Valley Lake Lookout references the area's industrial past
McGregor Coxall worked with Places Victoria to develop a lookout and viewing platform that would act as an anchor point for locals to enjoy the outdoors and participate in neighbourhood activation.
From the architect:
Valley Lake estate, in Keilor East, is located in a visually stunning pocket of the thriving north-west Melbourne, where land formations create a dramatic yet protective atmosphere. Built on the sloping land that was once Niddrie Quarry, basalt for road paving was mined there from the 1940s until 1975. McGregor Coxall worked with Places Victoria to develop a lookout and viewing platform that would act as an anchor point for locals to enjoy the outdoors and participate in neighbourhood activation.
Capturing the distinctive character and atmosphere of the landscape, the view overlooks 30 hectares of open space and escarpments. To date more than 180 houses have been built with another 400 in the pipeline and thus the lookout provides vital local outdoor amenity for a young community, encouraging serendipitous encounters and social interaction between neighbours. Strategically positioned along a man-made central ridgeline that ends at a prominent knoll, the lookout is designed as a light steel structure which floats over the manmade topography before cutting into the knoll, holding views as the boardwalk submerges into the topography and is finally released onto a cantilevered edge with striking elevated views across the quarry.

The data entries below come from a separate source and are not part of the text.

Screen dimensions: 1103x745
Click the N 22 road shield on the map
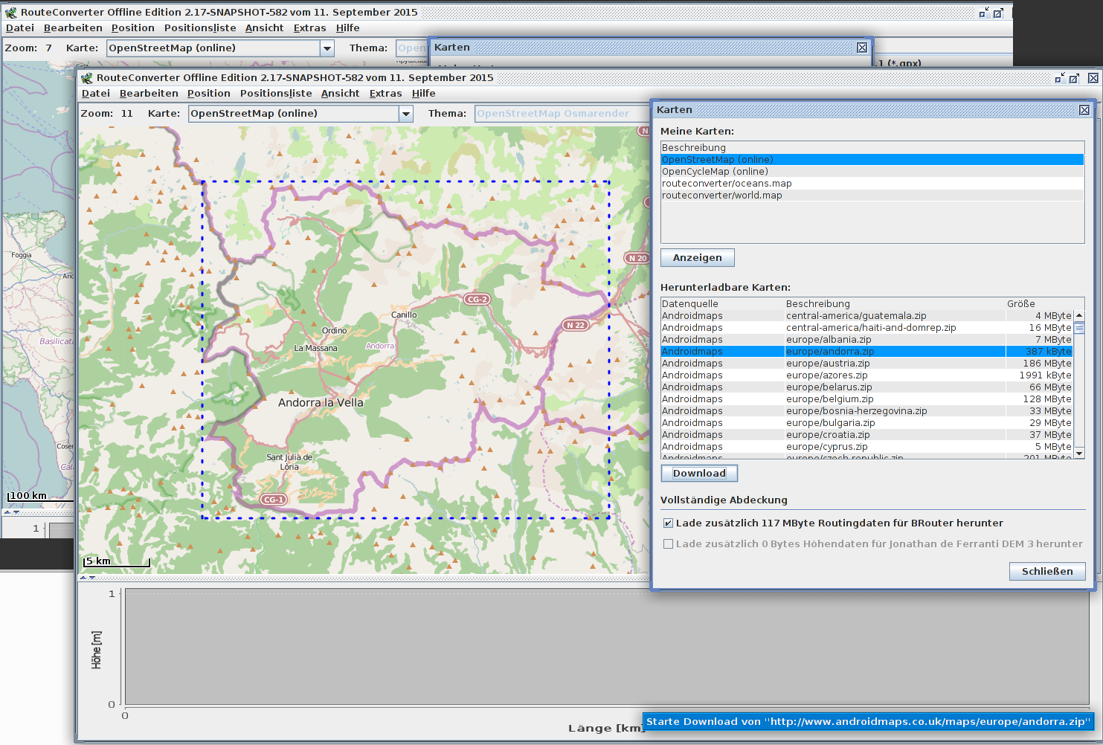[575, 325]
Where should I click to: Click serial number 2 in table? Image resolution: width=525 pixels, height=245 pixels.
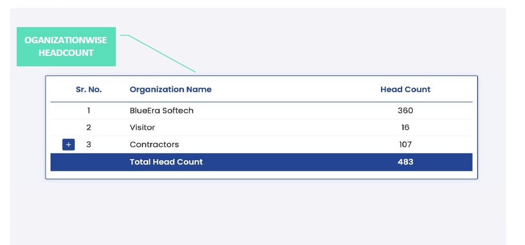coord(89,127)
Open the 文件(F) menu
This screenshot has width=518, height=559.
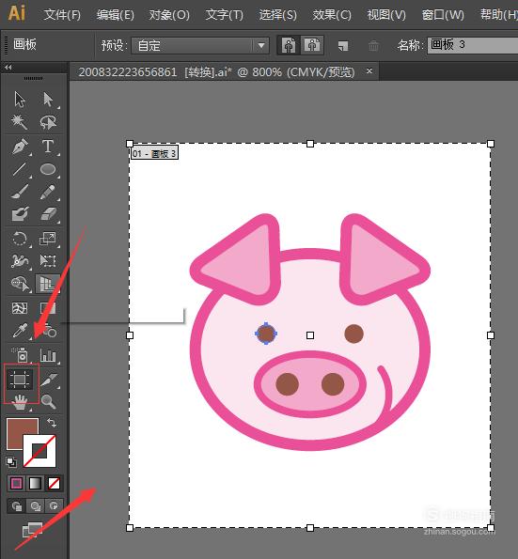[x=62, y=15]
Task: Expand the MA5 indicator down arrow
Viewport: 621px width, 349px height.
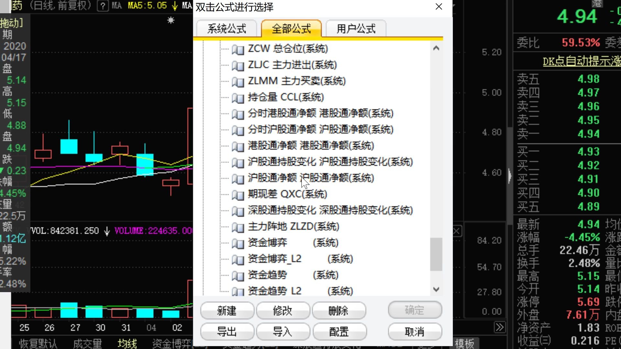Action: coord(175,6)
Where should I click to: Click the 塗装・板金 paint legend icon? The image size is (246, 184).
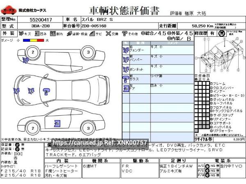(69, 34)
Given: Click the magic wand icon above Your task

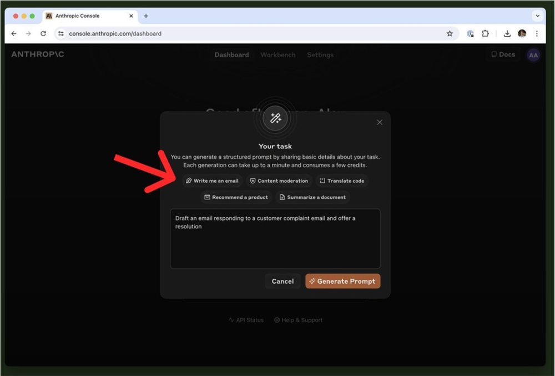Looking at the screenshot, I should [275, 118].
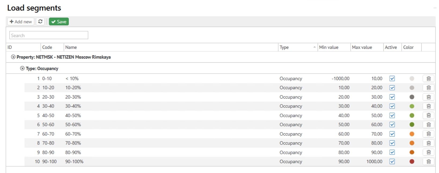Screen dimensions: 439x173
Task: Click the Add new button
Action: (x=21, y=21)
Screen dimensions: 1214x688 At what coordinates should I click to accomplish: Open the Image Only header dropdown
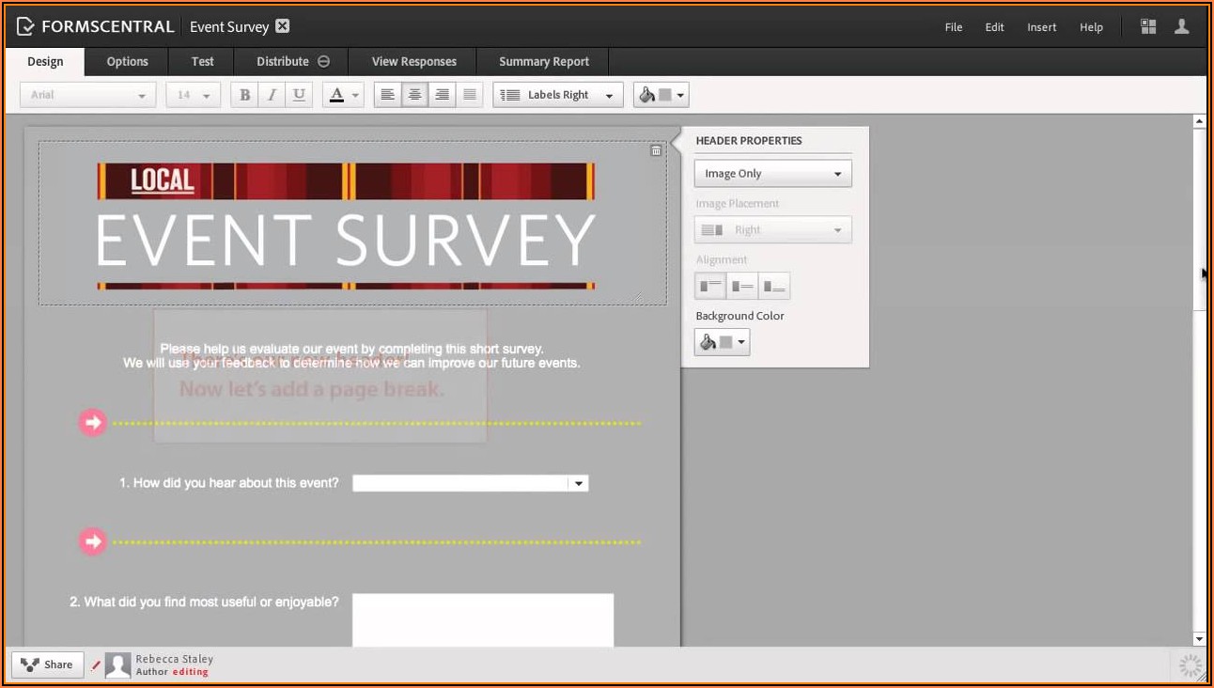[x=772, y=174]
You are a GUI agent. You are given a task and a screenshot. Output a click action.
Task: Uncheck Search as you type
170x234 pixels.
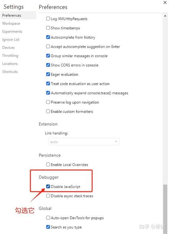(x=48, y=227)
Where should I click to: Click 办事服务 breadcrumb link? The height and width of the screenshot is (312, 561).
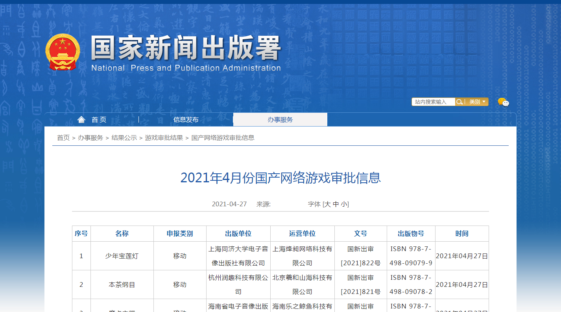pos(90,138)
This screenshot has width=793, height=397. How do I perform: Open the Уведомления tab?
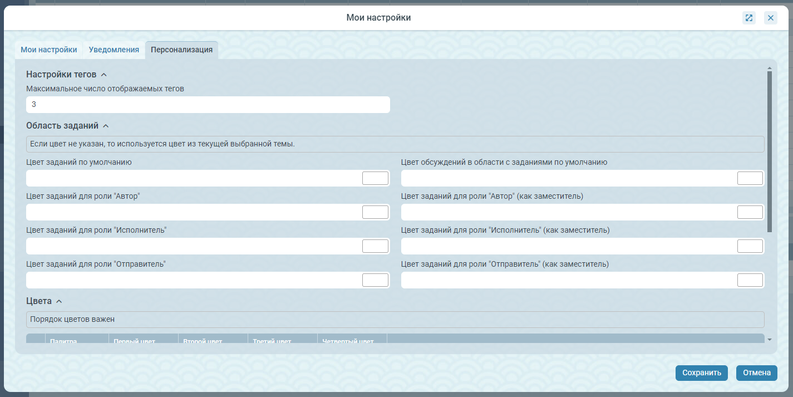(x=114, y=50)
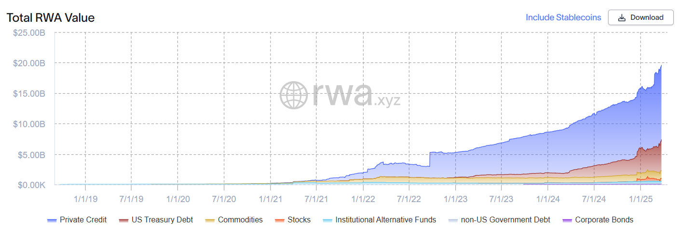Viewport: 679px width, 234px height.
Task: Click the 1/1/25 x-axis date label
Action: (x=639, y=199)

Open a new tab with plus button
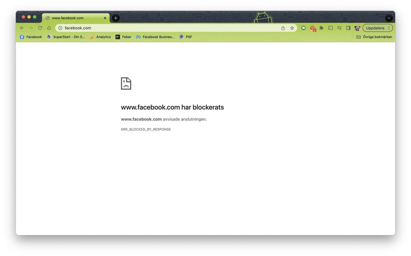point(116,18)
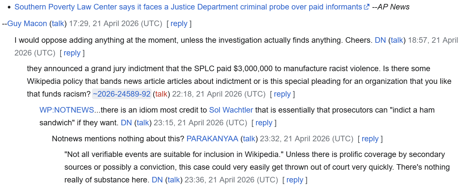Viewport: 461px width, 186px height.
Task: Click the 23:36, 21 April 2026 timestamp
Action: [x=231, y=180]
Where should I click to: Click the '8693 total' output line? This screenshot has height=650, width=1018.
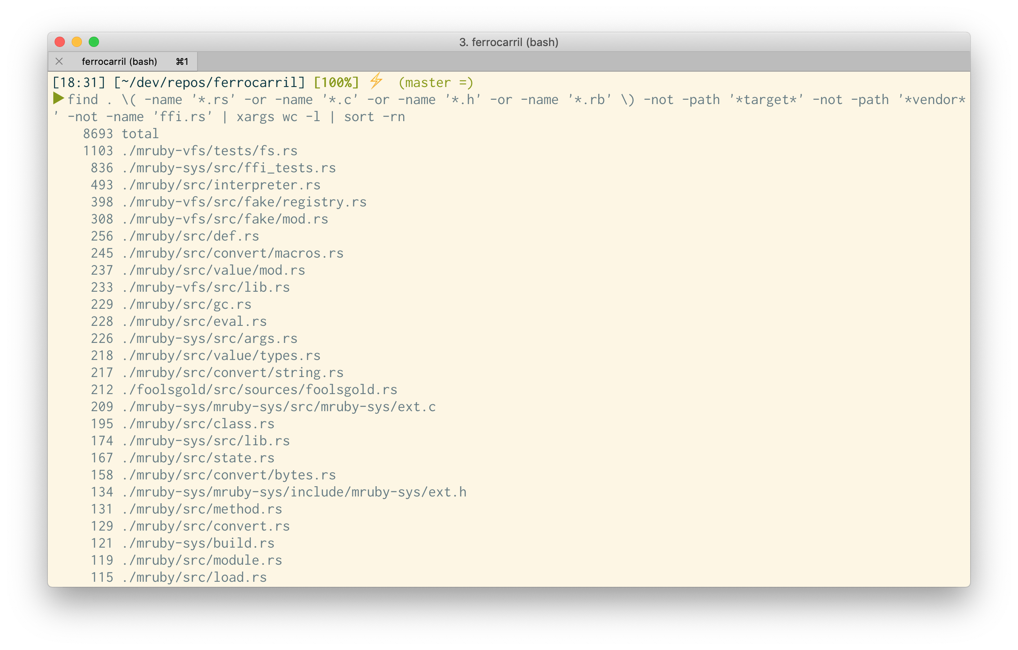(x=121, y=133)
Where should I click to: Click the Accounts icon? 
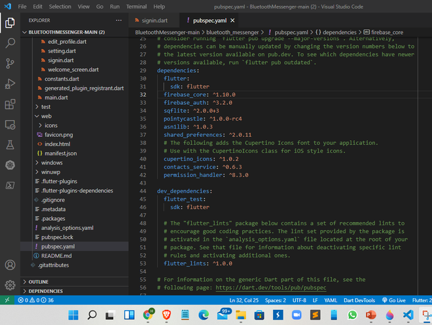10,265
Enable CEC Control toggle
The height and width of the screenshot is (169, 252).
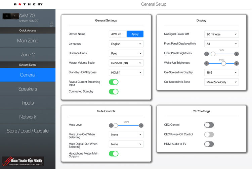click(209, 125)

Referencing the industrial past, a simple material palette utilises galvanized steel and insitu concrete with a striped formwork finish reminiscent of the scraping of quarry diggers. The use of endemic planting species assists in framing views while the species are also selected to provide soil stabilisation. The whole concept behind the design was to create a memory of the industrial past of this site, referencing conveyor belts and the notion of excavating into the rock to extract the basalt. This is expressed in the linear rough surface of the concrete walls. At dusk the lookout appears in stark contrast to the sleepy suburban development, creating a sense of place that is unique in its context and hence creating its own strong identity.